Consigne 1
D'après l'extrait du document, quel est le prix de la chambre la moins chère du Park Hyatt Paris-Vendôme ?
Consigne 2
Énumérez tous les moyens que les caisses syndicales sont contraintes de multiplier, selon l'extrait du document.
Consigne 3
Traduisez en anglais la phrase suivante de l'extrait du document : « Dormir au Park Hyatt Paris-Vendôme peut coûter jusqu’à 18 000€ la nuit. »

Extrait du document
────────
Mais une grève qui dure, c’est aussi une grève qui doit faire face, un peu plus chaque jour, aux difficultés financières. En octobre et en décembre, les caisses syndicales, et en particulier celle de la CGT-HPE, ont permis de payer l’ensemble des grévistes, même si leur salaire était largement diminué. Mais pour le mois de décembre, elles sont contraintes de multiplier les collectes, repas de soutien et appels à la solidarité[1]. Pour l’instant, l’argent récolté ne permet, selon Nora, que d’acheter un petit cadeau à ses enfants pour Noël, et rien d’autre (environ 60€ par gréviste). C’est pourquoi les grévistes comptent sur le versement de leur prime de fin d’année par l’hôtel, qui équivaut au montant de leur salaire. Mais la direction essaie de la supprimer alors qu’elle leur est intégralement due selon l’accord d’entreprise ! Une nouvelle attaque contre le droit de grève, une nouvelle façon de réprimer des gens qui se battent pour leurs droits !
« On bosse, on veut être récompensé.es pour notre travail »
Dormir au Park Hyatt Paris-Vendôme peut coûter jusqu’à 18 000€ la nuit. La chambre la moins chère est à 1 500€, soit l’équivalent du salaire mensuel des salarié.es du nettoyage. En 2017, le palace a enregistré des bénéfices à hauteur de 8 million d’euros… De l’argent, il y en a, mais pas pour les travailleur/ses !
Les grévistes de l’hôtel revendiquent une augmentation des salaires payés avec l’argent du patron. Quand on discute des annonces de Macron sur la « hausse du SMIC », Nora raille. « Nous on ne veut pas des aides, on ne veut pas de l’argent de la CAF, de l’argent public. On bosse, on veut être récompensé.es pour notre travail. Avec l’argent du patron ! »
────────
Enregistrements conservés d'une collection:
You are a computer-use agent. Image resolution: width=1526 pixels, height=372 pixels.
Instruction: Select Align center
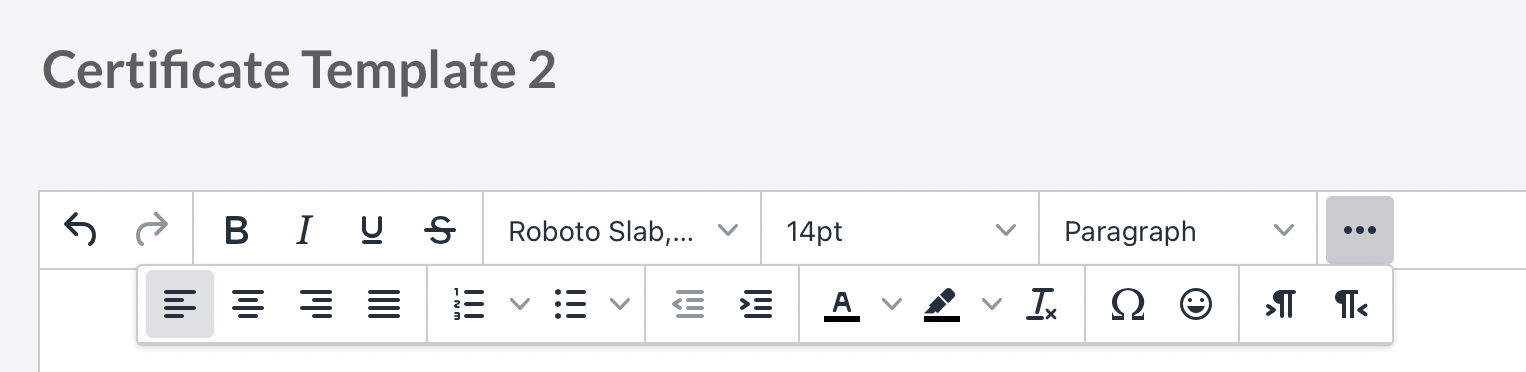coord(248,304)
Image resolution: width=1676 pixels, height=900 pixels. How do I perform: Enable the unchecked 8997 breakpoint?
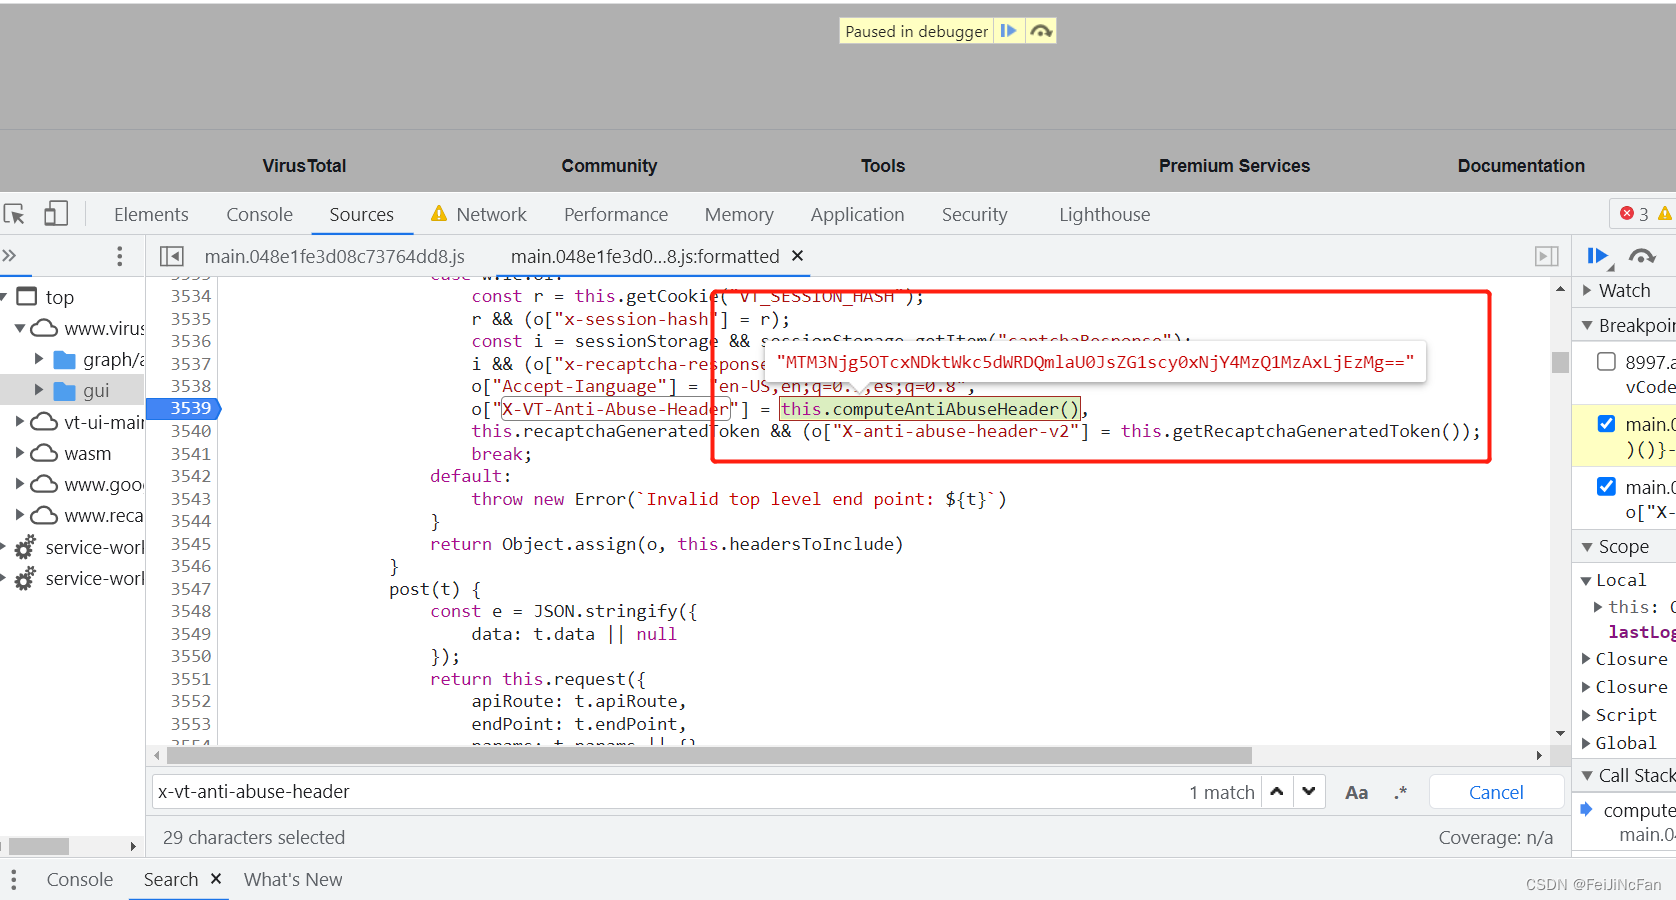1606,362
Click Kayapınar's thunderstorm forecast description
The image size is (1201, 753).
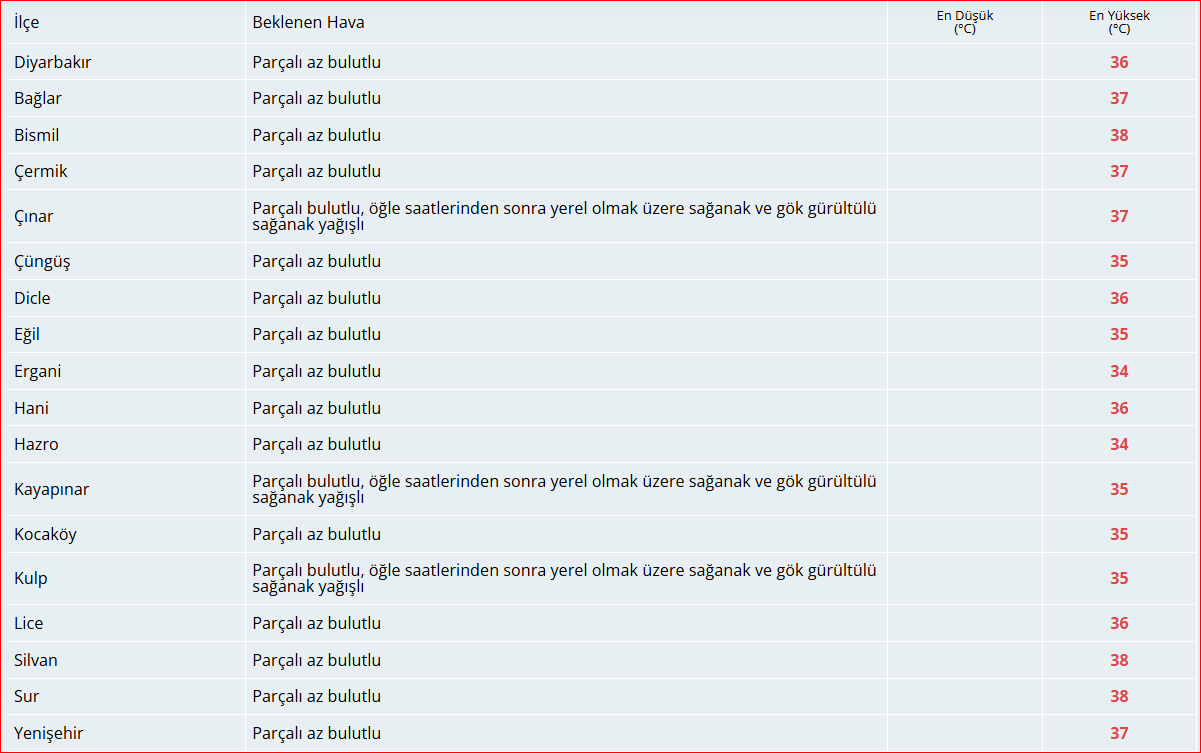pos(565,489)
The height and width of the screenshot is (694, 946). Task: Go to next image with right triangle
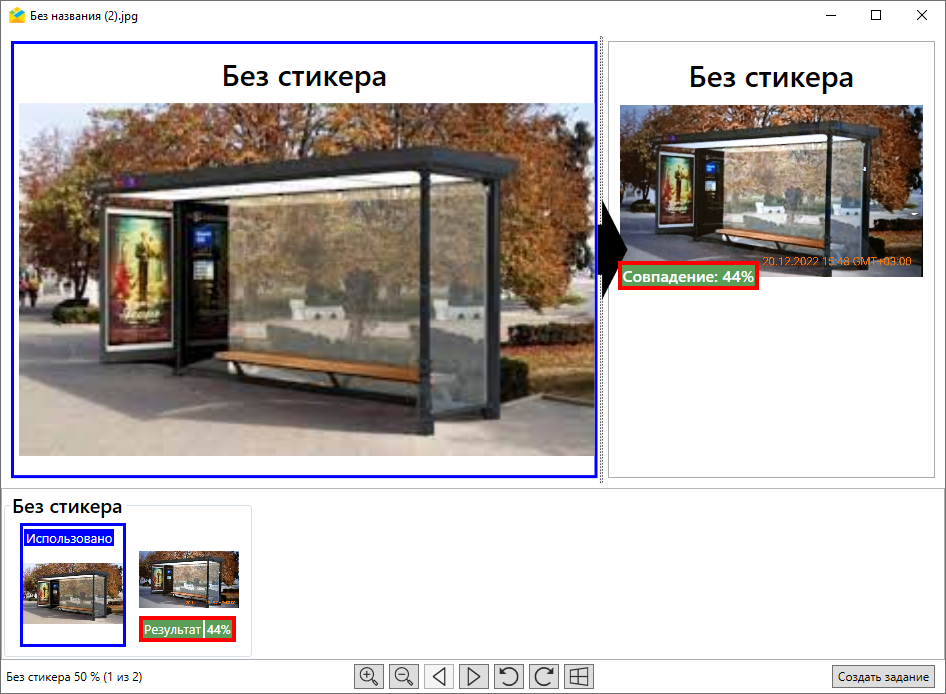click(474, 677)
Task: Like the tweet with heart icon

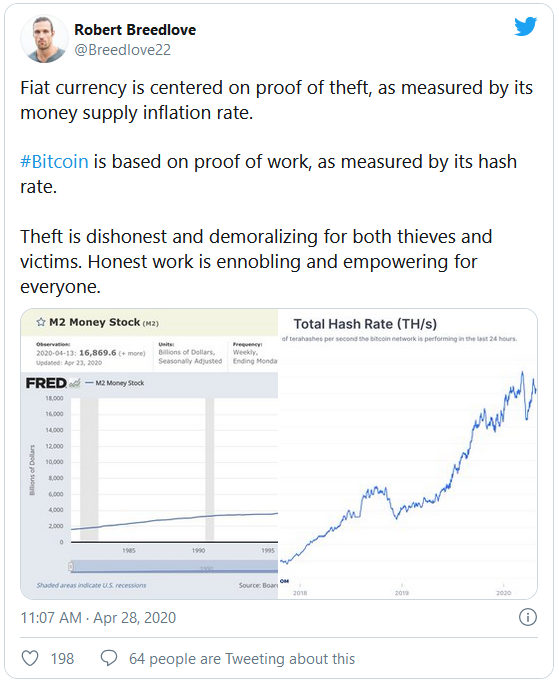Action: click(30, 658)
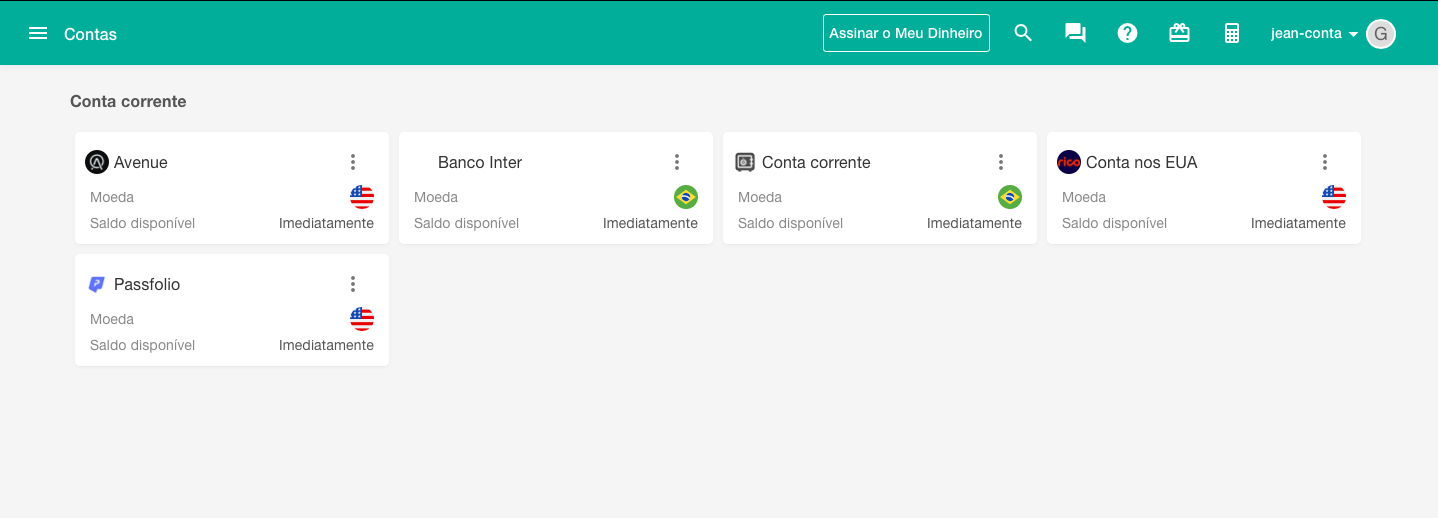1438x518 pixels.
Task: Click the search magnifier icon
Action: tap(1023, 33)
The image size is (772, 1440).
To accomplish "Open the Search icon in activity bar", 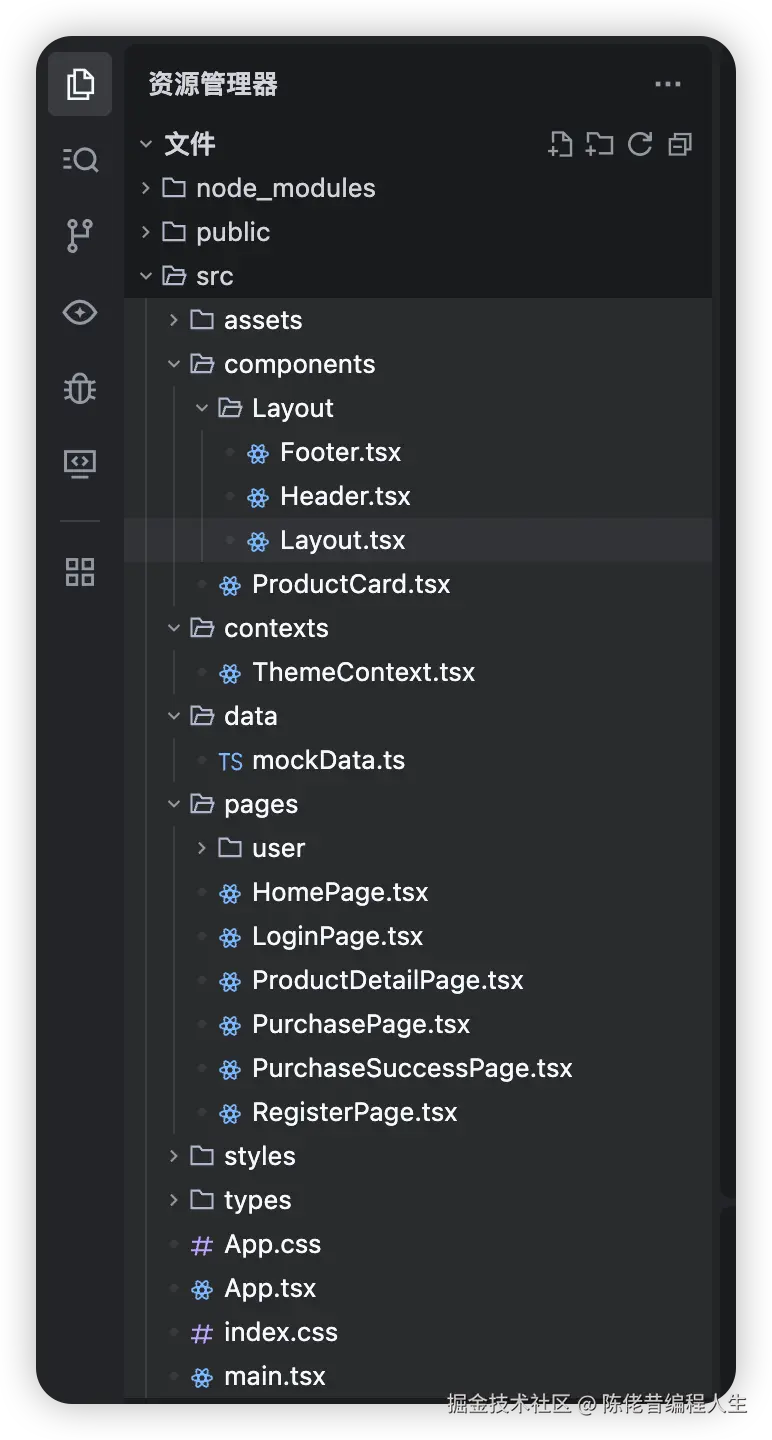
────────
Réponse complète 1
La chambre la moins chère coûte 1 500 €.

Réponse complète 2
- les collectes
- les repas de soutien
- les appels à la solidarité

Réponse complète 3
Sleeping at the Park Hyatt Paris-Vendôme can cost up to €18,000 a night.